PFAS transport in the unsaturated zone

Characterization of contaminants transport in the subsurface is a key component for any measures required for either prevention of water resources pollution or remediation of contaminated sites. Yet, most water resources pollution start with down percolation of contaminated water from land surface through the unsaturated zone to the underlying groundwater, and from there to related surface water resources such as rivers and lakes. Therefore, real time monitoring of contaminant migration in the unsaturated zone is critical for both characterization of pollutants fate and to effective remediation of contaminated sites.

Per- and polyfluoroalkyl substances (PFAS), are a group of new man-made chemicals which is considered emerging contaminant that impose great concern to human health.
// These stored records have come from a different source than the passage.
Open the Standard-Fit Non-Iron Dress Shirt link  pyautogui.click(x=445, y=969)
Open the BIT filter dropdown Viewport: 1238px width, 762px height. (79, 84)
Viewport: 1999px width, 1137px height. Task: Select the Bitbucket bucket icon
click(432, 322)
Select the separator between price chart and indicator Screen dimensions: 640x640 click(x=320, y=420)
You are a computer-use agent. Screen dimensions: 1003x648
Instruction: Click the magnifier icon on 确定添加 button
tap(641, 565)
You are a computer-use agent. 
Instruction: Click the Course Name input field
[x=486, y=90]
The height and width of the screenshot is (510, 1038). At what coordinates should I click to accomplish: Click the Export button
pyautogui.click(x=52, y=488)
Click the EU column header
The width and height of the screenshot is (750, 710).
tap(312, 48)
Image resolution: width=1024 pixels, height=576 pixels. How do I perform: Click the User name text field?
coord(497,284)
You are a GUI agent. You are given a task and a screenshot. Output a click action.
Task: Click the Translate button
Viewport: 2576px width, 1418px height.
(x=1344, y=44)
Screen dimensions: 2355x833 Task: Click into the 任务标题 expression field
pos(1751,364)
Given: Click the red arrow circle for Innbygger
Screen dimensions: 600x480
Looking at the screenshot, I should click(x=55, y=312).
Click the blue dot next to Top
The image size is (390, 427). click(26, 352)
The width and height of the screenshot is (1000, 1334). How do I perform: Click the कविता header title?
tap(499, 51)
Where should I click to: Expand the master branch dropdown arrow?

PFAS release to the environment is attributed to many sources. Yet, decomposition of domestic and industrial waste in landfills and fire-fighting training zones, where PFAS has been heavily implemented as part of the chemical compounds which were commonly used for fire control, are considered major sources for PFAS release to the environment.

SCENARIOS, is an EU funded project, aiming at achieving new strategies and methods for detection, quantification, control and elimination of PFAS from soil, vadose zone and water. Throughout the framework of project, advanced Vadose zone Monitoring Systems (VMS) are implemented at typical PFAS contaminated sites, landfills and fire fighting training zones. Sensoil's VMS technology provides real time continuous information on water flow and contaminant migration through the unsaturated zone, from land surface to the water-table. Analysis of unique data on PFAS transport in the subsurface, with respect to the site-specific hydro-geological, chemical and climatic conditions creates the base-ground for setting up the optimal remediation strategy. The mobility of PFAS in natural unsaturated zones, as measured in full scale field conditions, will be analysed by combining measurements of their interfacial properties with experiments in porous media models and multi-scale numerical models able to describe the fate of PFAS from the pore-scale to aquifer-scale.